▸ **Task brief**:
Each line that includes the word "click" should be copied from the records.

====== Records shown ======

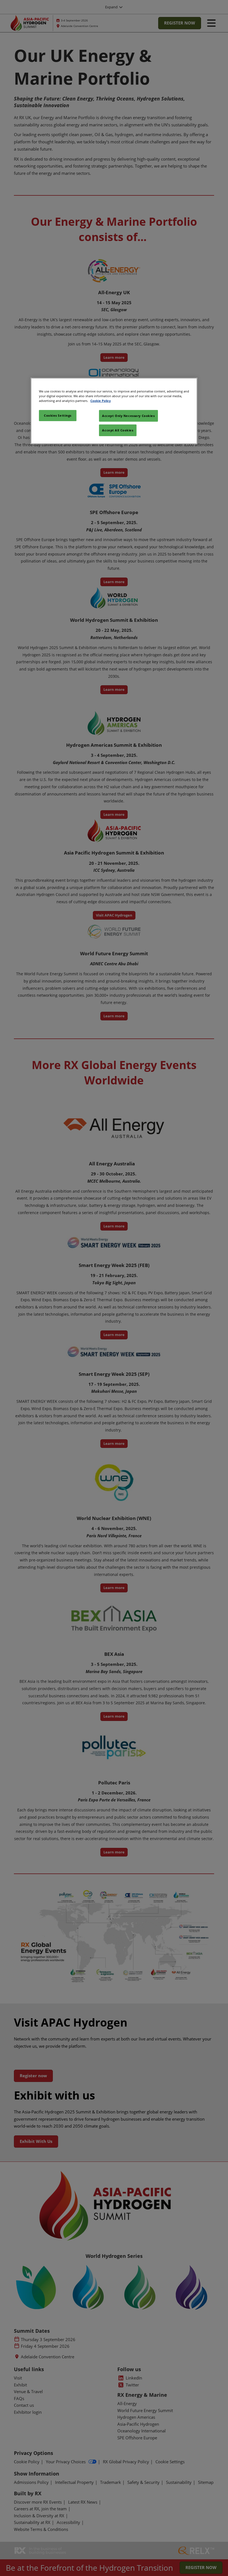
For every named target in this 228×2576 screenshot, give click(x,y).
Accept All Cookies (117, 430)
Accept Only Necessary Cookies (128, 416)
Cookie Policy (100, 401)
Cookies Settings (57, 415)
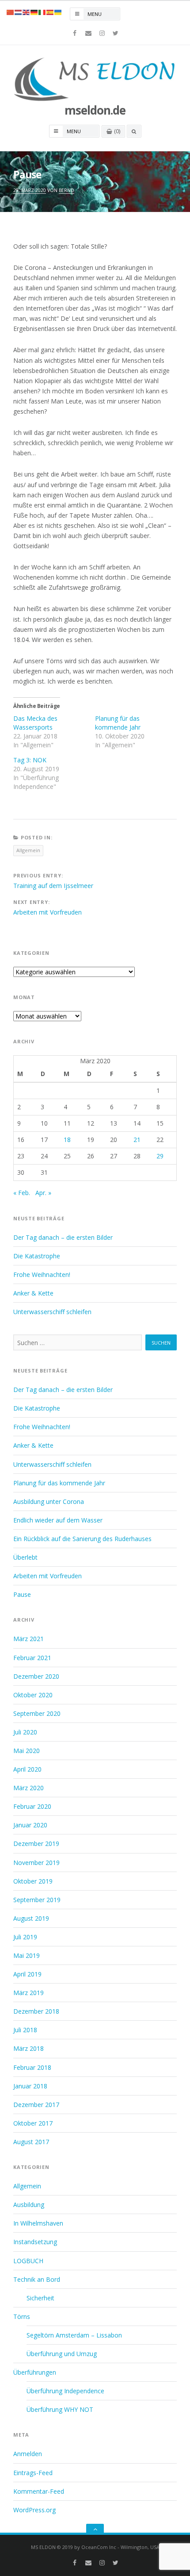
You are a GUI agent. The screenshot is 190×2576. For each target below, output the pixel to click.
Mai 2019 (26, 1955)
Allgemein (28, 850)
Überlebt (25, 1557)
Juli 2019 (25, 1937)
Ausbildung (28, 2204)
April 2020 (27, 1769)
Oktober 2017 (33, 2123)
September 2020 (37, 1713)
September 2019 (37, 1899)
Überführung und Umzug (62, 2353)
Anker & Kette (33, 1293)
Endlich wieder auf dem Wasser (58, 1520)
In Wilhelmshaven (38, 2223)
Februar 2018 (32, 2067)
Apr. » (43, 1192)
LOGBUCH (28, 2261)
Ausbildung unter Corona (48, 1501)
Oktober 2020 (33, 1695)
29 (159, 1156)
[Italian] (42, 12)
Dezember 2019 (36, 1843)
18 (67, 1139)
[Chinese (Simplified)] (11, 12)
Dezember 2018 (36, 2011)
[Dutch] (19, 12)
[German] (34, 12)
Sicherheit (40, 2298)
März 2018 (28, 2048)
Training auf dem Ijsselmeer (53, 885)
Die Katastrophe (36, 1256)
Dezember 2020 (36, 1676)
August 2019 (31, 1918)
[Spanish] (50, 12)
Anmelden (27, 2453)
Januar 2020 (30, 1825)
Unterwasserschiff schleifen (52, 1311)
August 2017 (31, 2142)
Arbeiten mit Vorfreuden (47, 912)
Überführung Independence (65, 2391)
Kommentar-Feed (38, 2491)
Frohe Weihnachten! (41, 1274)
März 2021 (28, 1638)
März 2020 (28, 1788)
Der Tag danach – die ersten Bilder (63, 1237)
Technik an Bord (36, 2279)
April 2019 (27, 1974)
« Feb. (21, 1192)
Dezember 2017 (36, 2104)
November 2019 (36, 1862)
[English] (26, 12)
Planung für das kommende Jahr (118, 722)
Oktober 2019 (33, 1881)
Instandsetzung (35, 2242)
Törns (21, 2316)
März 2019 (28, 1992)
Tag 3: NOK (29, 760)
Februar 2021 (32, 1657)
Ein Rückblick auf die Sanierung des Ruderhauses (82, 1538)
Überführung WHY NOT (60, 2409)
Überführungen (34, 2372)
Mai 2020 (26, 1750)
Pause (22, 1594)
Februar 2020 (32, 1806)
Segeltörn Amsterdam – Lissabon (74, 2335)
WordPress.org (34, 2510)
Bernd (66, 190)
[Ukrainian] (58, 12)
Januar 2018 (30, 2086)
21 (137, 1139)
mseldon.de (95, 110)
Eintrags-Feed (33, 2472)
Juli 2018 (25, 2030)
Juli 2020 (25, 1732)
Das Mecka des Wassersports (35, 722)
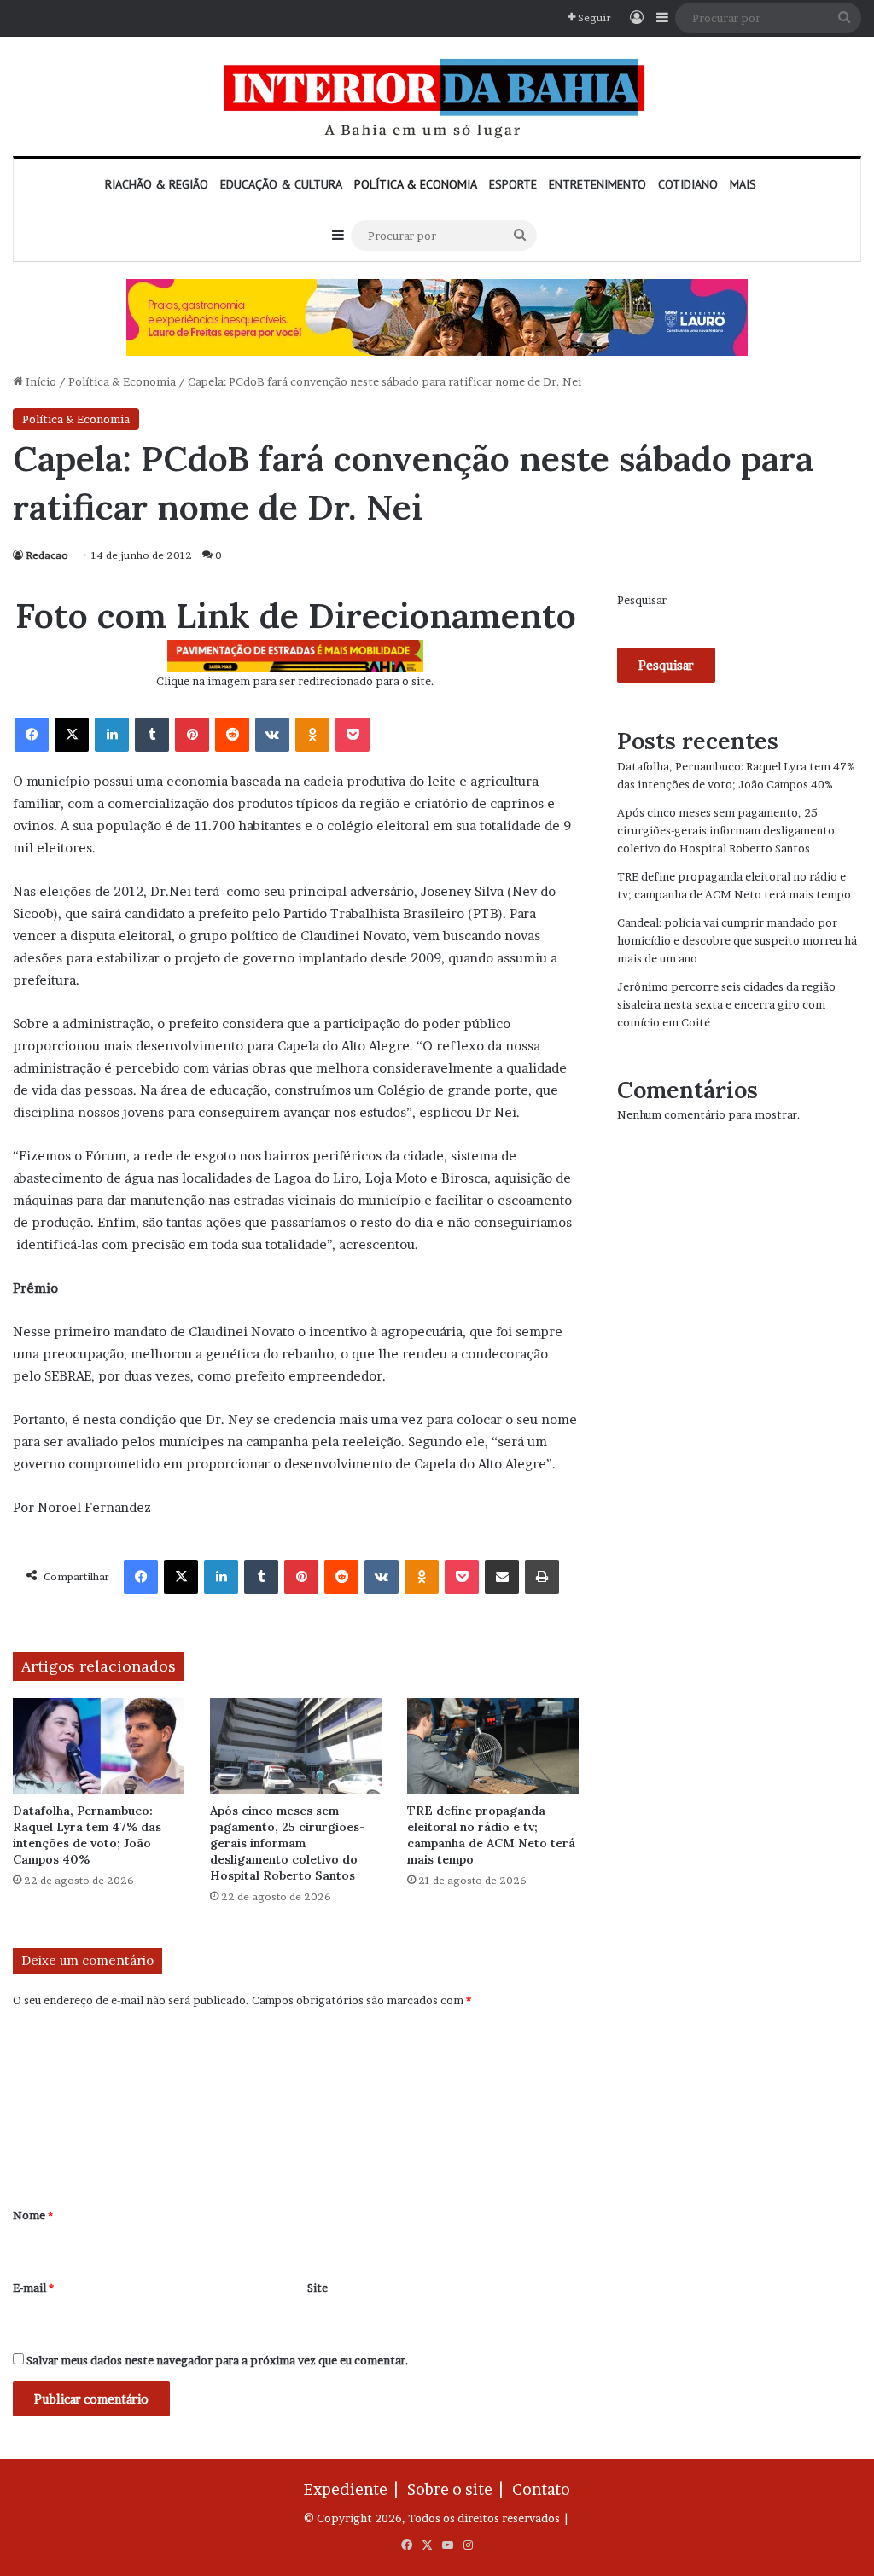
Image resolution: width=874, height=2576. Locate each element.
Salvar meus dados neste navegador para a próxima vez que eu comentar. (217, 2360)
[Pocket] (352, 735)
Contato (541, 2489)
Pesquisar (642, 600)
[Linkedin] (112, 735)
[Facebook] (32, 735)
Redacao (47, 555)
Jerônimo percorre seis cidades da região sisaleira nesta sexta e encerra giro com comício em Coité (726, 1004)
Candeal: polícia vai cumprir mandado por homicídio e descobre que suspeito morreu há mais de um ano (737, 940)
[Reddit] (232, 735)
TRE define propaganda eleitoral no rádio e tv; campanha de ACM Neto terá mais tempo (491, 1835)
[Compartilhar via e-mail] (502, 1577)
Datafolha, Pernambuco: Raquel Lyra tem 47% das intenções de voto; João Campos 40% (87, 1835)
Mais (743, 184)
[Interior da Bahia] (437, 96)
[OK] (312, 735)
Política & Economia (415, 184)
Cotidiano (688, 184)
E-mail (33, 2287)
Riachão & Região (156, 184)
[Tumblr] (152, 735)
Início (39, 381)
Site (317, 2287)
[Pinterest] (192, 735)
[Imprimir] (542, 1577)
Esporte (513, 184)
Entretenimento (597, 184)
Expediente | (354, 2489)
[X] (72, 735)
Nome (33, 2215)
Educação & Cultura (281, 184)
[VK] (272, 735)
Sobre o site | (458, 2489)
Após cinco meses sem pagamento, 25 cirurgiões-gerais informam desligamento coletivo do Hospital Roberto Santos (287, 1843)
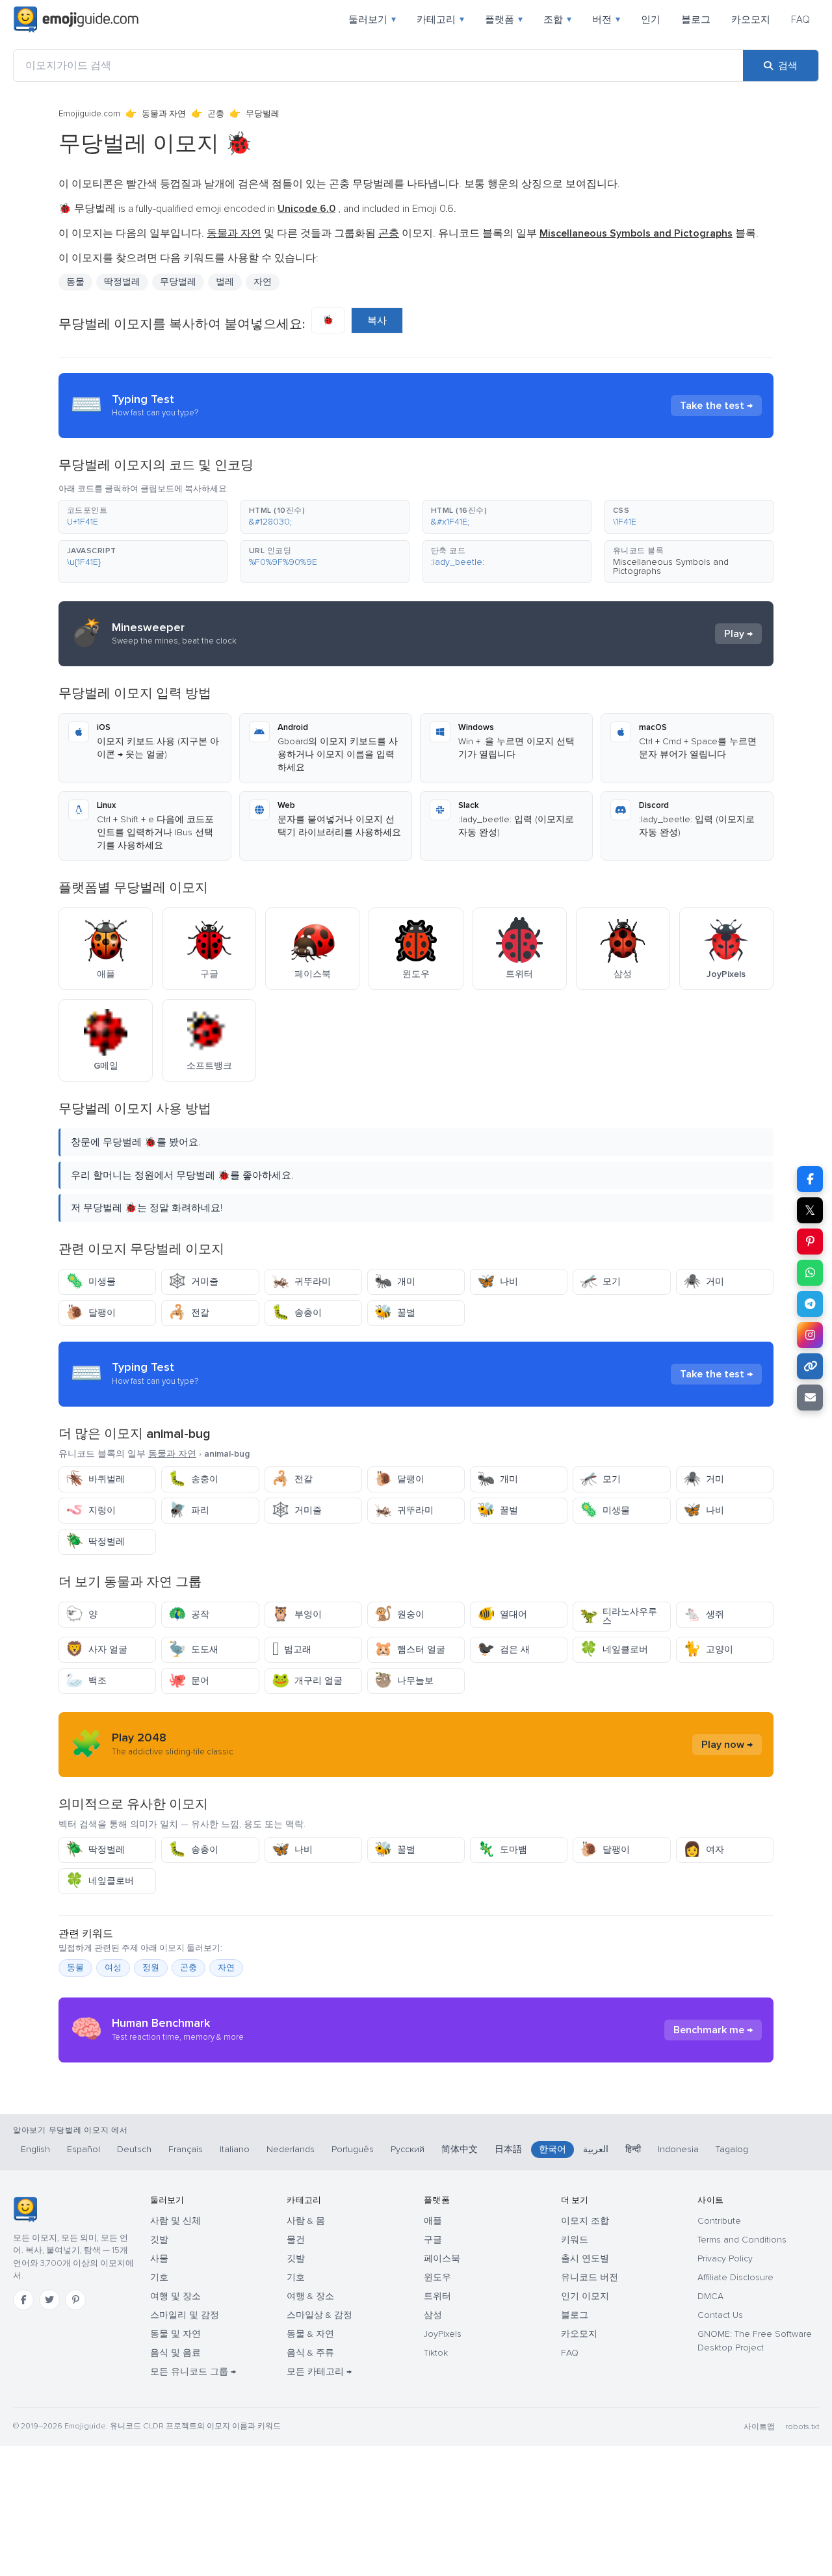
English (35, 2149)
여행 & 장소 (310, 2296)
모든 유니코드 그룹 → (193, 2371)
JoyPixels (443, 2333)
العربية (595, 2149)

======

▸ **Output below**:
For every named target in this 228×2576 screenshot, give click(x,y).
You are a GUI agent. The screenshot is 190×2576. For each target below, output the pixel to click.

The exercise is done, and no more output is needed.